- Manjhola Location in Uttar Pradesh, India
- Coordinates: 27°12′16″N 79°17′45″E﻿ / ﻿27.20448°N 79.29575°E
- Country: India
- State: Uttar Pradesh
- District: Mainpuri
- Tehsil: Bhongaon

Area
- • Total: 0.424 km^{2} (0.164 sq mi)

Population (2011)
- • Total: 479
- • Density: 1,130/km^{2} (2,930/sq mi)
- Time zone: UTC+5:30 (IST)

= Manjhola =

Village in Uttar Pradesh, India

Manjhola is a village in Bewar block of Mainpuri district, Uttar Pradesh. As of 2011, it has a population of 479, in 97 households.

== Demographics ==
As of 2011, Manjhola had a population of 479, in 97 households. This population was 56.2% male (269) and 43.8% female (210). The 0-6 age group numbered 78 (47 male and 31 female), or 16.3% of the total population. 8 residents were members of Scheduled Castes, or 1.7% of the total.

The 1981 census recorded Manjhola as having a population of 465 people, in 72 households.

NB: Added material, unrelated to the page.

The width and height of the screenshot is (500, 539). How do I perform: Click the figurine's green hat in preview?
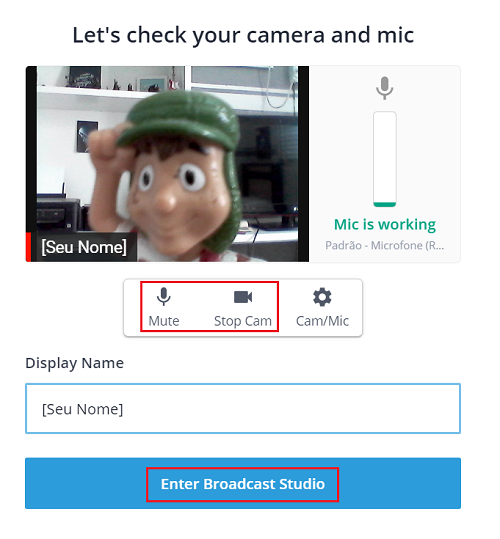[179, 119]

The 1961 census recorded Manjhola as comprising 1 hamlet, with a total population of 267 people (142 male and 125 female), in 60 households and 42 physical houses. The area of the village was given as 138 acres.

== Infrastructure ==
As of 2011, Manjhola had 2 primary schools; it did not have any healthcare facilities. Drinking water was provided by hand pump and tube well/borehole; there were no public toilets. The village had a post office but no public library; there was at least some access to electricity for all purposes. Streets were made of both kachcha and pakka materials.